(Dataset items)
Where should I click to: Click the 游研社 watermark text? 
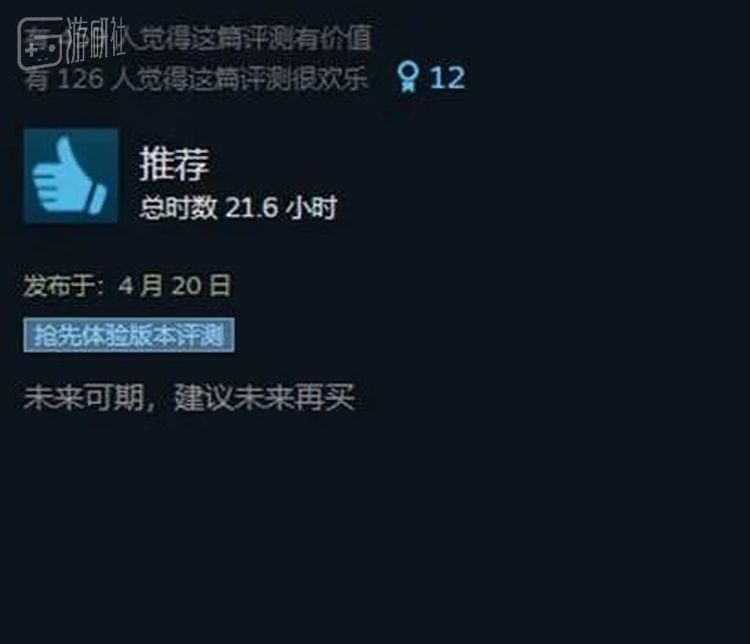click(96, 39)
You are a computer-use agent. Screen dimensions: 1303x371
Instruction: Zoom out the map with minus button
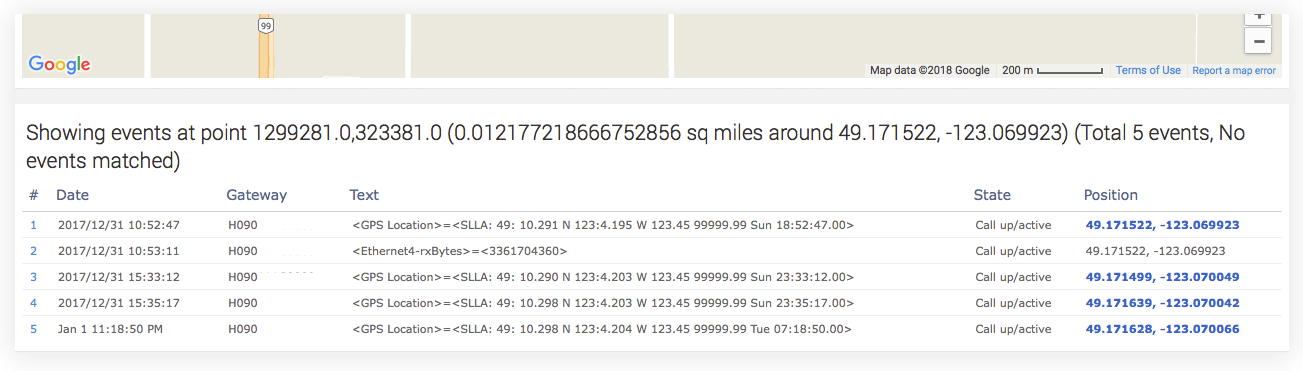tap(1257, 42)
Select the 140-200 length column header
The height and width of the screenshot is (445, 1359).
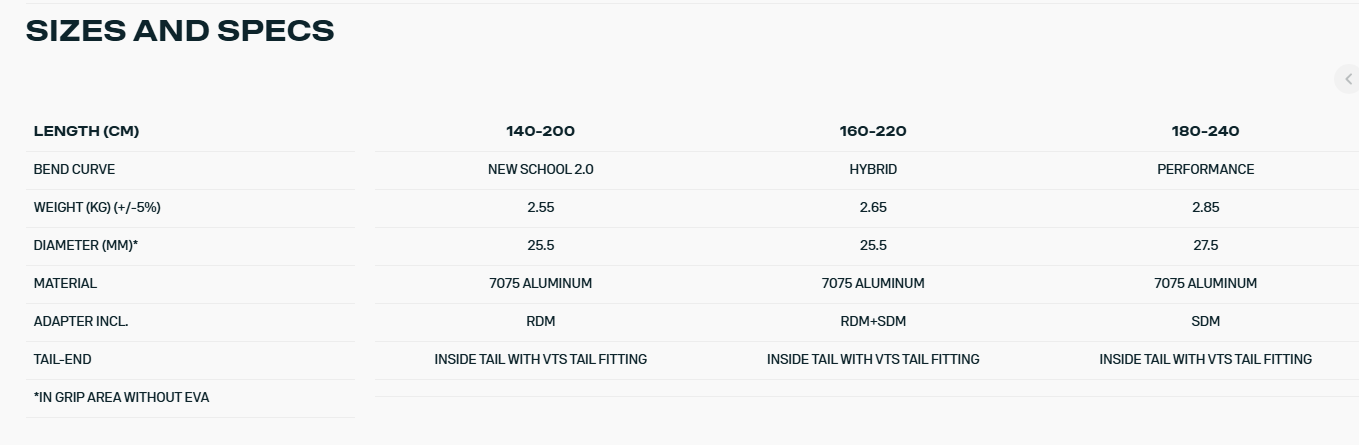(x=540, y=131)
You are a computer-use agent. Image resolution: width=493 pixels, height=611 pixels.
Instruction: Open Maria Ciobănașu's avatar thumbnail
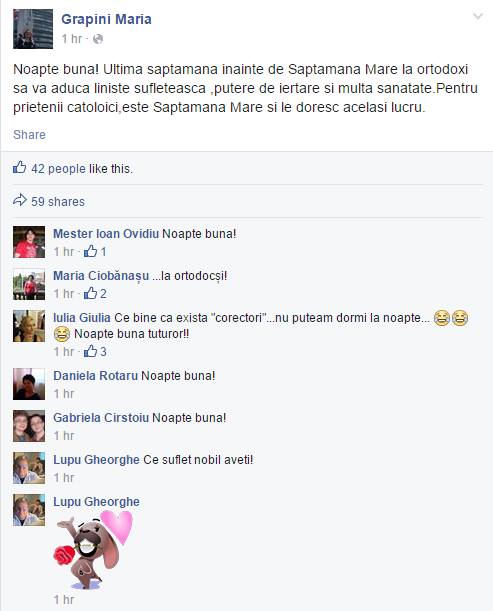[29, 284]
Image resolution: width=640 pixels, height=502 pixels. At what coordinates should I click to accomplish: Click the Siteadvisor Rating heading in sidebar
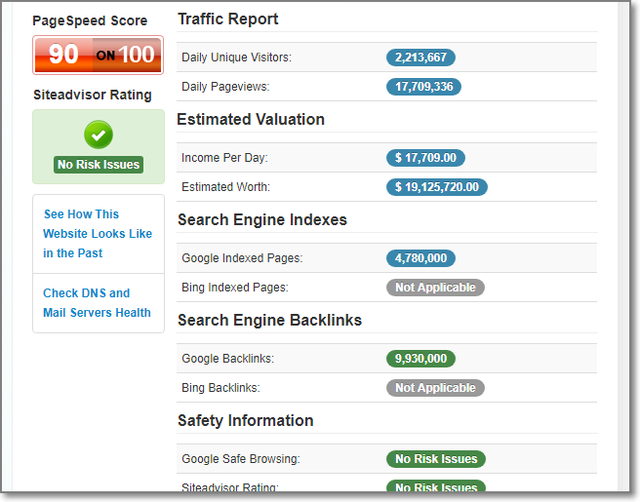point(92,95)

...

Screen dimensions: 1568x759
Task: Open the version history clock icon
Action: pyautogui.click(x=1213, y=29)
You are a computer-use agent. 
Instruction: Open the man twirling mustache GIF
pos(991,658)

• [Task goal]: Render the lines of the items starting at the line that contains "You are a computer-use agent. Image" and ending at the line that contains "point(92,95)" as a JSON list of strings, one string per line, with blank lines left out. Leave the pictures out of the answer.

• [Final result]:
[
  "You are a computer-use agent. Image resolution: width=493 pixels, height=611 pixels.",
  "Instruction: Open Maria Ciobănașu's avatar thumbnail",
  "[29, 284]",
  "Image resolution: width=640 pixels, height=502 pixels. At what coordinates should I click to accomplish: Click the Siteadvisor Rating heading in sidebar",
  "point(92,95)"
]